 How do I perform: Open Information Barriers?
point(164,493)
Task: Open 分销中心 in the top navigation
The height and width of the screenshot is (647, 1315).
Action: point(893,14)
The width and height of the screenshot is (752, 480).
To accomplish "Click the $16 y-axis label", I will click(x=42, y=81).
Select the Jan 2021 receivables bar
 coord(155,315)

§ **TRY IT**: Transcribe the entries exactly.

§ **TASK RESPONSE**:
 How do I perform: Open Information Barriers?
point(164,493)
Task: Open 分销中心 in the top navigation
The height and width of the screenshot is (647, 1315).
Action: point(893,14)
The width and height of the screenshot is (752, 480).
To accomplish "Click the $16 y-axis label", I will click(x=42, y=81).
Select the Jan 2021 receivables bar
 coord(155,315)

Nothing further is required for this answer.